O álcool. Tudo começou com os convívios. E era simpática a novidade de os sabermos em casa de uns e de outros, longe das ruas a altas horas da madrugada, das discotecas e dos bares. Vais onde? A casa do não sei quantos. E nós a imaginá-los a jogarem Risco enquanto comiam panquecas. Mães... Era o único consolo de uma pandemia que nos escassos períodos em que nos concedeu liberdade deixou os nossos inocentes meninos reunirem-se nos chamados convívios. Em jogatanas, como diria a minha avó. Foi bom, diria: não gastaram dinheiro, eu não perdi sono a ir levá-los não sei onde e a ir buscá-los a meio da noite, nem anos de vida em discussões desgastantes a dizer que não, não tens idade para ir, para chegar tarde, para fumar ou para beber. Graça Freitas fez isso por mim, o Parlamento aprovou e a comunidade científica validou.
Tenho filhos que viveram dos 14 aos 16, dos 16 aos 18 anos, dos 18 aos 20 assim, fechados.
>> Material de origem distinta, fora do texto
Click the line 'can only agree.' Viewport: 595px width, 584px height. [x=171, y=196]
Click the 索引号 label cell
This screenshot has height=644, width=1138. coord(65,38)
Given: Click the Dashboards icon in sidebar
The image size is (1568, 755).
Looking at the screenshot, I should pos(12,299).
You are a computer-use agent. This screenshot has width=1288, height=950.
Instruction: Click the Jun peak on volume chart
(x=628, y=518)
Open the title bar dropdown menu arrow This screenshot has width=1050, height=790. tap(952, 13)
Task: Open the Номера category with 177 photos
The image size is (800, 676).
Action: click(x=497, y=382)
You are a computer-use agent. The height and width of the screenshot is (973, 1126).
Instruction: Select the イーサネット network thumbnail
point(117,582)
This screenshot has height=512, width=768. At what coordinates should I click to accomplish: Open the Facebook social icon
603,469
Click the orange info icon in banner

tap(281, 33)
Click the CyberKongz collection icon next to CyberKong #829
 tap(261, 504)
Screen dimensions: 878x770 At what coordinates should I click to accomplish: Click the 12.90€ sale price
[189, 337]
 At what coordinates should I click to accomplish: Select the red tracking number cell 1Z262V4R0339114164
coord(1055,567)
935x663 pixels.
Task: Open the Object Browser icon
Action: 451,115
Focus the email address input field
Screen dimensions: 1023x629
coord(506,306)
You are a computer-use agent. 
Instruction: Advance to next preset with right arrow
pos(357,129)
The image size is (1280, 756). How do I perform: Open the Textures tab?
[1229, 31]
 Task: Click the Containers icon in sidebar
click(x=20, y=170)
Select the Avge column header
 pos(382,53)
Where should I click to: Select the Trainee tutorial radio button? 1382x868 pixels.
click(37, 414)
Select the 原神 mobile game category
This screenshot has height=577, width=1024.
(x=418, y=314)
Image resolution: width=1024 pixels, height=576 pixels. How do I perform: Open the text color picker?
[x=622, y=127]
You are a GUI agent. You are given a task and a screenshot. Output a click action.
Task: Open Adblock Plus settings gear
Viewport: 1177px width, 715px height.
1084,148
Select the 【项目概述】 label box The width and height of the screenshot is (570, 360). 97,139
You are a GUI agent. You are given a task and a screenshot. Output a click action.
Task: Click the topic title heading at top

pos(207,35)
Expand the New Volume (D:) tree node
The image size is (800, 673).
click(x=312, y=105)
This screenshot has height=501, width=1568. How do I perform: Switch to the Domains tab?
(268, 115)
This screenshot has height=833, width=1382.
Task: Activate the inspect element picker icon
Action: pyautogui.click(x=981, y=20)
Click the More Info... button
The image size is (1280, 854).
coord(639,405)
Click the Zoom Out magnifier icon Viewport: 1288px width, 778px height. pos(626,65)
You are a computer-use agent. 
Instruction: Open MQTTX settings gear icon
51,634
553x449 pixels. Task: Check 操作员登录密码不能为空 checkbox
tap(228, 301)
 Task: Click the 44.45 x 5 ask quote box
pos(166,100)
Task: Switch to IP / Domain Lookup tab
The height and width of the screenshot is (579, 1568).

Despertaram e conheceram a noite em ambientes supostamente resguardados, trancados, sempre com os mesmos grupos e sempre em grupos privados. Uns só conheceram a banalidade dos bares, discotecas, imprevistos, combinações de boleias com os únicos resistentes e sóbrios da noite aos 18 anos. Outros, nunca viveram a fase de baterem com o pé porque "vão todos menos eu", entre tantas outras fases parvas. Basicamente, passou-lhes a noite ao lado.
Dois anos e dois verões passaram e o registo destas noites é o seguinte: a noite deles foi entre máscaras e garrafões de catembo (mistura de álcool com refrigerantes), a fugirem da polícia de botellon em botellon ou em grupos mais pequenos de casa em casa. Sei eira nem beira.
Este foi o primeiro verão de normalidade. Um verão estranho porque há hábitos que não desaparecem de um dia para o outro. E o hábito que os confinamentos e os encerramentos cegos que se seguiram uns aos outros provocaram foi o consumo desenfreado de álcool.
Sabem quando eles estavam em casa dos amigos? Não, não estavam a jogar Risco nem a comer panquecas. Talvez na primeira semana, vá. Depois, vinho misturado com Fanta, mais um cheirinho de vodka e gelo, quem é que conquista a Europa, a Oceânia e mais um continente à escolha ao fim de três copos disto? Só o Churchill.
Litrosas, vinho e essa nova invenção pandémica chamada catembo, tudo isto a partir dos 13 anos. Foi o outro flagelo deixado pela covid. Se antes da pandemia era preciso dinheiro e idade para ter acesso facilitado ao álcool - nem que fosse pela dinâmica social e comunitária -, hoje nada disso é um entrave. Uma garrafa de vinho comprada no supermercado, uma litrosa em qualquer loja de conveniência que um miúdo mais velho faça o favor de comprar aos mais novos, e a noite está feita. E é tudo uma questão de muito poucos euros.
As estatísticas não estão publicadas, mas não é preciso ser especialista para perceber que o consumo de álcool nos mais novos é alarmante. Basta ser pai. Sempre foi possível beber assim, podem dizer, e já havia quem o fizesse. Sim, mas a generalização, os novos hábitos de consumo e a nova faixa etária que o álcool conquistou é a grande novidade. E a nova pandemia.